In the time it takes you to read this article, a baby will be delivered in the United States with a birth defect. That’s about 120,000 every year. For the many individuals with severe cases, childhood and beyond becomes a struggle with mental or physical disabilities, hospital visits and day-to-day worries. And that is in one of the world’s richest countries. In low- or middle-income countries, surveillance of birth defects is often absent or so weak that health authorities simply don’t know the scale of the problem, making it difficult to develop appropriate prevention measures and care.
The harsh realities of birth defects are shown in recent photographs of babies born in Brazil with abnormally small heads — a condition called microcephaly that seems to be linked to the mosquito-borne disease Zika. The threat of the Zika virus has put birth defects on the political and public-health agenda in a way not seen since the rubella virus (the cause of German measles) led to a pandemic of such defects in the mid-1960s.
Zika therefore provides an opportunity to greatly raise awareness of birth defects, and to bolster support for research and improved public-health action on their many other preventable causes. Researchers must urgently make this case to funders and their political paymasters before the flurry over Zika inevitably ebbs.
One target should be the eradication of rubella. It is a scandal that, worldwide, some 100,000 babies are born annually with congenital rubella, despite the availability of a cheap and effective vaccine. The virus spreads slowly and is a low-hanging fruit for eradication through accelerating vaccination in poorer countries.
Another easy target is the compulsory addition of folate vitamins to food staples to protect against neural-tube defects, such as spinal bifida, in developing fetuses. Despite a wealth of evidence that compulsory fortification works, as well as its adoption in the United States, most countries (including all European ones) have yet to follow suit.

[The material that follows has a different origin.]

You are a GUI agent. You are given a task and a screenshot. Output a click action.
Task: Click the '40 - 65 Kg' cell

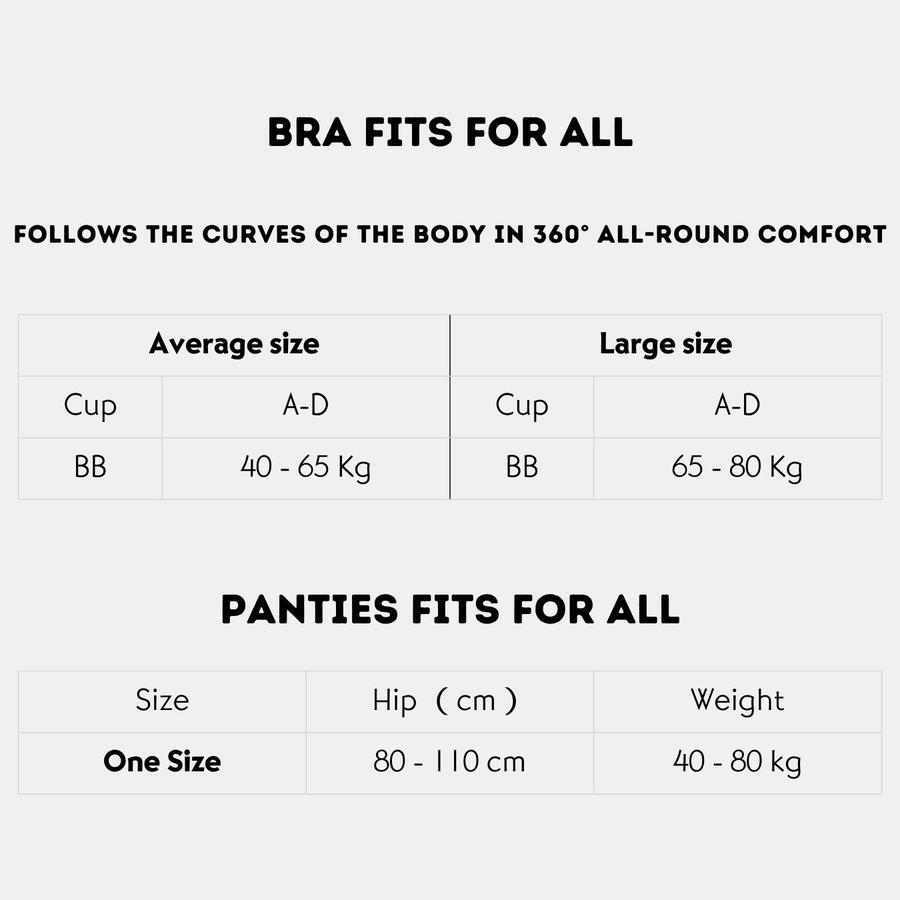click(305, 467)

The longer-term challenge is to develop the research infrastructure needed to find and prevent the causes of birth defects — in particular because a whopping three-quarters of occurrences have no identified cause. Some will prove to be random events, and others will have genetic or multifactorial origins, but it is likely that many are down to environmental or infectious exposures that public-health authorities can do something about.
This sort of research requires long-term commitment and investment, and the nurturing of highly specialized research communities. Of all the types of epidemiological research, studies of birth defects are perhaps the most difficult. Although their combined human and public-health impact is enormous, individual congenital abnormalities are relatively rare in comparison with, say, lung disease. This means that population-scale databases are needed to capture and record birth defects, and to achieve adequate statistical power.
Amid the political climate of Brexit, there is a certain irony that one of the most developed surveillance systems for birth defects, the European Surveillance of Congenital Anomalies (EUROCAT), was conceived with far-sighted vision in 1974 by the then European Economic Community in the wake of the tragedies of rubella and the drug thalidomide. Such registries may seem mundane, but they are crucial if we are to underpin exploration of the causes and risk factors of congenital anomalies and to provide an early-warning system for new causes of birth defects.
Birth defects should be a top public-health priority to protect the youngest and most vulnerable members of our society. It is staggering in 2016 that they are not.